# Exercise requirements:
Turn the data from the line containing "Open the statistical summary panel" through the line containing "coord(1178,27)", both included, into a Markdown table with the columns Row and Line. Put a row number in Row and the line's text in Line, and leave out blank lines.
>> Begin
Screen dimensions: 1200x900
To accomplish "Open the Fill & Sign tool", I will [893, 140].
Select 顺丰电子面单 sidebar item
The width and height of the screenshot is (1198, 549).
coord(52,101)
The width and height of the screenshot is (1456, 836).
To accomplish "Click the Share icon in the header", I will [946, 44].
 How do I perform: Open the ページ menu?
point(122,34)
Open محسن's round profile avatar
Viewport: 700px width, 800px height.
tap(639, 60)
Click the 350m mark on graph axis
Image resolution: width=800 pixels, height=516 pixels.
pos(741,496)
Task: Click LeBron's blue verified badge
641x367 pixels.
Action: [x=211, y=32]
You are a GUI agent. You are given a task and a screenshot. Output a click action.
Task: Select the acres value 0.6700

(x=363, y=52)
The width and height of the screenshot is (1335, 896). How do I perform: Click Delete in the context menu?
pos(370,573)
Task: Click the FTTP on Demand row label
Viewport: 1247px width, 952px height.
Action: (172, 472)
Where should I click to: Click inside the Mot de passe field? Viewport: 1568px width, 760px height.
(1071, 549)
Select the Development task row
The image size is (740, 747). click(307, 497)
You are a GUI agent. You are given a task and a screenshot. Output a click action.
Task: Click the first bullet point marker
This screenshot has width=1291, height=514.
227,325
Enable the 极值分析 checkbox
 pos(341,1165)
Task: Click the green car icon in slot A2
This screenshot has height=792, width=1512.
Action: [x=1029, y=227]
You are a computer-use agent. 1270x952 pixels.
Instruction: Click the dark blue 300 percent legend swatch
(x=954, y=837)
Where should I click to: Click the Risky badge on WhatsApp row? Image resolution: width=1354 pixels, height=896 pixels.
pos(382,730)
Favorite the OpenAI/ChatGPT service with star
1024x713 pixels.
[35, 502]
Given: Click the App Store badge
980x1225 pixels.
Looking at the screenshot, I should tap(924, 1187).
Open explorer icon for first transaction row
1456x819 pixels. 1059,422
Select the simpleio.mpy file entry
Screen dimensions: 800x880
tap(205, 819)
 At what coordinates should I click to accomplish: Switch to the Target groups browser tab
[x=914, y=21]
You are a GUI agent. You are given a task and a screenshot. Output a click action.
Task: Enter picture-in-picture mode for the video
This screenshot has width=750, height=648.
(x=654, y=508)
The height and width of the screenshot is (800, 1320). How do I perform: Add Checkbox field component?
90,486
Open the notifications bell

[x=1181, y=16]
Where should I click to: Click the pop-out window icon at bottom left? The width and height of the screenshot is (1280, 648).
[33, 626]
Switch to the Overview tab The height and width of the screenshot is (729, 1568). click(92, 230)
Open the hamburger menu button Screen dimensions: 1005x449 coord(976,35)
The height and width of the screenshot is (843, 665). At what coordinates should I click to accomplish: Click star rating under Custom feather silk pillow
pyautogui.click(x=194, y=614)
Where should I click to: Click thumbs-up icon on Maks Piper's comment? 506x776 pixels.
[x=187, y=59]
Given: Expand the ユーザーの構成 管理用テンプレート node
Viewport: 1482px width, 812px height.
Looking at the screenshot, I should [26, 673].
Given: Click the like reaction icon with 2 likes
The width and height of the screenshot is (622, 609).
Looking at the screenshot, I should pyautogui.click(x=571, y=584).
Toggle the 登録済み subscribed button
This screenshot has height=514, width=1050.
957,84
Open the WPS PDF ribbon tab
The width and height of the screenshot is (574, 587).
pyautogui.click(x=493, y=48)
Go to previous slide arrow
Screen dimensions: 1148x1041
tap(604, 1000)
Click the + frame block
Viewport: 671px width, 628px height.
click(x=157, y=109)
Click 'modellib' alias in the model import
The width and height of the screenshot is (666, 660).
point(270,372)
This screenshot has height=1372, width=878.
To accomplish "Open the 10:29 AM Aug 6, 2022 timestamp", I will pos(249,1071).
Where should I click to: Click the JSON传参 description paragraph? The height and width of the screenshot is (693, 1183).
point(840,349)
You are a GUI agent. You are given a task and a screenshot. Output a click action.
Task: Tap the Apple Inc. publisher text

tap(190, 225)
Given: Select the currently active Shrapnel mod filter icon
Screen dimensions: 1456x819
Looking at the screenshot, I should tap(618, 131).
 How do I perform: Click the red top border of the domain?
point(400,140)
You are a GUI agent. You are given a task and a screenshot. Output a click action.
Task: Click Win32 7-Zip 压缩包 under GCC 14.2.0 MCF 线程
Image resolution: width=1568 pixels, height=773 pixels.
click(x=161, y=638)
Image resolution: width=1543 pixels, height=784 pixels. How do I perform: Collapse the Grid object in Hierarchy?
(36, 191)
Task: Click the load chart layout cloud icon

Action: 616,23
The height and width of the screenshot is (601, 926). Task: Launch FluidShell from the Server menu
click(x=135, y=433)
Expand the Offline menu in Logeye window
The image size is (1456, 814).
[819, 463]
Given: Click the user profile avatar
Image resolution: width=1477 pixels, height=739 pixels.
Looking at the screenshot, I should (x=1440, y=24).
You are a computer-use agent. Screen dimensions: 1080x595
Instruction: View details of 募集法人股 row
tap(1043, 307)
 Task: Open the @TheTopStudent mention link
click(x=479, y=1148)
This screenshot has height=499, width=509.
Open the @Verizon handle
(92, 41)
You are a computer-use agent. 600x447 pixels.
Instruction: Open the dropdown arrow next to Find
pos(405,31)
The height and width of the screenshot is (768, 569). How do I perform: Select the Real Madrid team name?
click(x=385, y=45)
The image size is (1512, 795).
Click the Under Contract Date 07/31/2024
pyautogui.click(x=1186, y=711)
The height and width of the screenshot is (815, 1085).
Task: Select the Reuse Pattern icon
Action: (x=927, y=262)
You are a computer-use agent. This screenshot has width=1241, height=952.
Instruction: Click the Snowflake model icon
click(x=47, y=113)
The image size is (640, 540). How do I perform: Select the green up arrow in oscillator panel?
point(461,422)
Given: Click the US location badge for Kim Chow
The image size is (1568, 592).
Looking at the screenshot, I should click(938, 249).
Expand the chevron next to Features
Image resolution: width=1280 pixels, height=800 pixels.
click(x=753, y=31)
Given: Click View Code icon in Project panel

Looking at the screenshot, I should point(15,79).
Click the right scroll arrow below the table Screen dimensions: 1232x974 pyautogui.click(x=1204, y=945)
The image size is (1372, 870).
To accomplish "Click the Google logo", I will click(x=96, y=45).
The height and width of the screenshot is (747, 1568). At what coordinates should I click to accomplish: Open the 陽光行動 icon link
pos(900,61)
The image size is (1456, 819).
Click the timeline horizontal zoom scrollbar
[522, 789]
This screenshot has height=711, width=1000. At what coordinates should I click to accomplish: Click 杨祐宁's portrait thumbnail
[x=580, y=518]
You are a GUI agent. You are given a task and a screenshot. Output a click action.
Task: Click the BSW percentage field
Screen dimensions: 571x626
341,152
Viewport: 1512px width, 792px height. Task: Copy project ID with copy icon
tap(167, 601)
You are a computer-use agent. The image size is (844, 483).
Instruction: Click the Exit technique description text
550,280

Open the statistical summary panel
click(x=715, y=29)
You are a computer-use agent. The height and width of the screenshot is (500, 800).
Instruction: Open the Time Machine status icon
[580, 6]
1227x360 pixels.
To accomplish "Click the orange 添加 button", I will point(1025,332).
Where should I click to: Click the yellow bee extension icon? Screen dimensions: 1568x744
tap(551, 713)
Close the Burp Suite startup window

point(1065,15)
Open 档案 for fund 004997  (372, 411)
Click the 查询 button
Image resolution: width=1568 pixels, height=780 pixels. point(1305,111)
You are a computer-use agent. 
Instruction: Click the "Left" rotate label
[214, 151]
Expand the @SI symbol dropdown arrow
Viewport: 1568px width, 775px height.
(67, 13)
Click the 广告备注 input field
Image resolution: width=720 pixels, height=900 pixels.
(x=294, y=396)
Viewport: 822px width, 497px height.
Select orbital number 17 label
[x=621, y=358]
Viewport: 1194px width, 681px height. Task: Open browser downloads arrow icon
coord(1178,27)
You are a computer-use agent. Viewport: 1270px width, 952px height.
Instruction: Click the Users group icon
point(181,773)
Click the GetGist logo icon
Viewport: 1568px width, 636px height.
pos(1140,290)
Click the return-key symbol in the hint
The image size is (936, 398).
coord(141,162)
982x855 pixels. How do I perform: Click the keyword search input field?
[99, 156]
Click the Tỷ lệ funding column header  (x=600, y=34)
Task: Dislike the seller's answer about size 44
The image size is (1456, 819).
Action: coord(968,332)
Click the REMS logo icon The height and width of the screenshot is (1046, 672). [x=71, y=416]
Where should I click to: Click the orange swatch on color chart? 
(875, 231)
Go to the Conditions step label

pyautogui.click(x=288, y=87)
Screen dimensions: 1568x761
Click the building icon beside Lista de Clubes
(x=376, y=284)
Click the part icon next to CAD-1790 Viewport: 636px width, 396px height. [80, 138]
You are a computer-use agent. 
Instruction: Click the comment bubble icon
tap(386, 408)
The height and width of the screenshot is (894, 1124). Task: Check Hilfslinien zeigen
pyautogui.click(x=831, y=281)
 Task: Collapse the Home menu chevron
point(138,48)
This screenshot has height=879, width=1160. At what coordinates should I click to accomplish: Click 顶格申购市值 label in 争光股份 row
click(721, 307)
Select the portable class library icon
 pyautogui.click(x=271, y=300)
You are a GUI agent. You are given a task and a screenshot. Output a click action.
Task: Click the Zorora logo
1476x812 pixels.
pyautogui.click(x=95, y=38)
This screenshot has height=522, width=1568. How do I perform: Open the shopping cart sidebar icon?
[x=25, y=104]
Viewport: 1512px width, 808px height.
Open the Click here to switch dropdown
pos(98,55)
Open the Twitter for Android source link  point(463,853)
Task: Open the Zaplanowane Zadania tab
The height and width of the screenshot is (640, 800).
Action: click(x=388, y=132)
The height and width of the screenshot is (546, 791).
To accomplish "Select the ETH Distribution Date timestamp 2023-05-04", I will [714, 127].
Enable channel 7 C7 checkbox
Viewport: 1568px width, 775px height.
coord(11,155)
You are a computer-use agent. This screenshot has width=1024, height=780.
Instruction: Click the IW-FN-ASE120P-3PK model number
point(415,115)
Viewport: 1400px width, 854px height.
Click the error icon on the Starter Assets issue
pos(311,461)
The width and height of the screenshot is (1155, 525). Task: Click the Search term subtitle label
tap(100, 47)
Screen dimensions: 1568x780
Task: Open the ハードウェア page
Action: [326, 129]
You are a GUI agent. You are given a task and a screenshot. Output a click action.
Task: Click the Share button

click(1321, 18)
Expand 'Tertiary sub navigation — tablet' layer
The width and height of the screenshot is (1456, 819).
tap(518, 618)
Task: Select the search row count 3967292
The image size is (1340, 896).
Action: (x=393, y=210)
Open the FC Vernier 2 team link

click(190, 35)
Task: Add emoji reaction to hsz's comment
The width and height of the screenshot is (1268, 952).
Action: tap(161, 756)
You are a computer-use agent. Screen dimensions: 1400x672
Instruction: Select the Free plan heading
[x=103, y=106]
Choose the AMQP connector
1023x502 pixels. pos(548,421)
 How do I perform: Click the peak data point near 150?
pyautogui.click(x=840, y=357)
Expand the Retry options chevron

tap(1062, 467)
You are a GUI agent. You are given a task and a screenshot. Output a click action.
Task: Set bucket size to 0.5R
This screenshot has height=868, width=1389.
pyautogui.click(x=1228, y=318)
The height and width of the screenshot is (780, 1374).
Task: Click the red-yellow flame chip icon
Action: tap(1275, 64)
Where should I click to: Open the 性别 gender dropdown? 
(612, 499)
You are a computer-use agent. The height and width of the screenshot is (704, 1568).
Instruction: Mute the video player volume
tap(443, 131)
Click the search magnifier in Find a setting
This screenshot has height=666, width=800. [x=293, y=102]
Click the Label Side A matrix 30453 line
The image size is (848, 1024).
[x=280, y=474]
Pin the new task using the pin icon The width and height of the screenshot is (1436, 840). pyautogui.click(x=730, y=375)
>> End
# Answer to the exercise:
| Row | Line |
|---|---|
| 1 | Open the statistical summary panel |
| 2 | click(x=715, y=29) |
| 3 | You are a computer-use agent. The height and width of the screenshot is (500, 800). |
| 4 | Instruction: Open the Time Machine status icon |
| 5 | [580, 6] |
| 6 | 1227x360 pixels. |
| 7 | To accomplish "Click the orange 添加 button", I will point(1025,332). |
| 8 | Where should I click to: Click the yellow bee extension icon? Screen dimensions: 1568x744 |
| 9 | tap(551, 713) |
| 10 | Close the Burp Suite startup window |
| 11 | point(1065,15) |
| 12 | Open 档案 for fund 004997  (372, 411) |
| 13 | Click the 查询 button |
| 14 | Image resolution: width=1568 pixels, height=780 pixels. point(1305,111) |
| 15 | You are a computer-use agent.  |
| 16 | Instruction: Click the "Left" rotate label |
| 17 | [214, 151] |
| 18 | Expand the @SI symbol dropdown arrow |
| 19 | Viewport: 1568px width, 775px height. |
| 20 | (67, 13) |
| 21 | Click the 广告备注 input field |
| 22 | Image resolution: width=720 pixels, height=900 pixels. |
| 23 | (x=294, y=396) |
| 24 | Viewport: 822px width, 497px height. |
| 25 | Select orbital number 17 label |
| 26 | [x=621, y=358] |
| 27 | Viewport: 1194px width, 681px height. Task: Open browser downloads arrow icon |
| 28 | coord(1178,27) |